Initial ROI identification can be performed manually through an
operator interface 155 wherein the tracking of an object of
interest within the ROI is performed by the video analytics engine
150. Further, the video analytics module 150 can generate alerts
and alarms based on the video content. Furthermore, the analytics
module 150 will define the acquisition characteristics for each ROI
number and characteristics for next frame, frame rate for each ROI,
and sampling rate for each ROI.
[0072] The video analytics module 150 is coupled to receive, video
in frame or ROI stream format from the imager 110 directly, the
pre-processor 130, or the post-processor 140. The video analytics
engine 150 outputs include low level metadata, such as target
detection, classification, and tracking data and high level
metadata that describes target behavior, interaction and
intent.
[0073] The analytics engine 150 can prioritize the processing of
frames and ROIs as a function of what behaviors are active, target
characteristics and dynamics, processor management and other
factors. This prioritization can be used to determine the level of
compression used by the compression engine 160. Further, the video
analytics engine 150 can determine a balance between the
compression level for the ROIs and the compression level for the
background image based on the ROIs characteristics to maintain a
constant combined data rate or average data rate. This control
information is sent to the compression engine 160 and the imager
controller 120 to control parameters such as ROI image resolution
and the frame rate. Also contemplated by this invention is the
video analytics engine 150 classifying video image data from more
than one imager 110 and further controlling one or more compression
engine 160 to provide a bit-rate for all of the background images
and ROIs that is constant.
[0074] The compression engine 160 is an encoder that selectively
performs lossless or lossy compression on a digital video stream.

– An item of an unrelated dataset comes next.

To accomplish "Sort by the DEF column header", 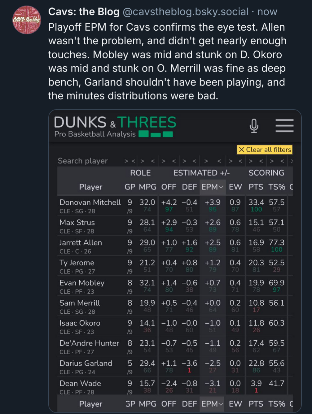I will 189,187.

The video compression engine 160 takes as input video from either
the image pre-processor 130 or image post-processor 140, and
outputs digital video in either compressed or uncompressed format
to the video analytics engine 150, the local storage 170, and the
network module 180 for network transmission. The compression engine
160 is adapted to implement compression in a variety of standards
not limited to H.264, MJPEG, and MPEG4, and at varying levels of
compression. The type and level of compression will be defined by
video analytics engine 150 and can be unique to each frame, or each
ROI within a frame. The output of the compression engine 160 can be
a single stream containing both the encoded ROIs and encoded
background data. Also, the encoded ROIs and encoded background
video can be transmitted separate streams.
[0075] The compression engine 160 can also embed data into
compressed video for subsequent decoding. This data can include but
is not limited to digital watermarks for security and
non-repudiation, analytical metadata (video stenography to include
target and tracking symbology) and other associated data (e.g. from
other sensors and systems).
[0076] The local storage device 170 can take as input compressed
and uncompressed video from the compression engine 160, the imager
110 or any module between the two. Data stored can but need not
include embedded data such as analytic metadata and alarms. The
local storage device 170 will output all stored data to either a
network module 180 for export, to the video analytic engine 150 for
local processing or to a display device 190 for viewing. The
storage device 170 can store data for a period of time before and
after an event detected by the video analytics engine 150. A
display device 190 can be provided pre and post viewing of an event
from stored data. This data can be transferred through the network
module 180 either in real-time or later to a Network Video Recorder
or display device.
[0077] The network module 180 will take as input compressed and
uncompressed video from compression engine 160, raw video from the
imager 110, video of any format from any device between the two,
metadata, alarms, or any combination thereof. Video and data
exported via the network module 180 can include compressed and
uncompressed video, with or without video analytic symbology and
other embedded data, metadata (e.g. XML), alarms, and device
specific data (e.g. device health and status).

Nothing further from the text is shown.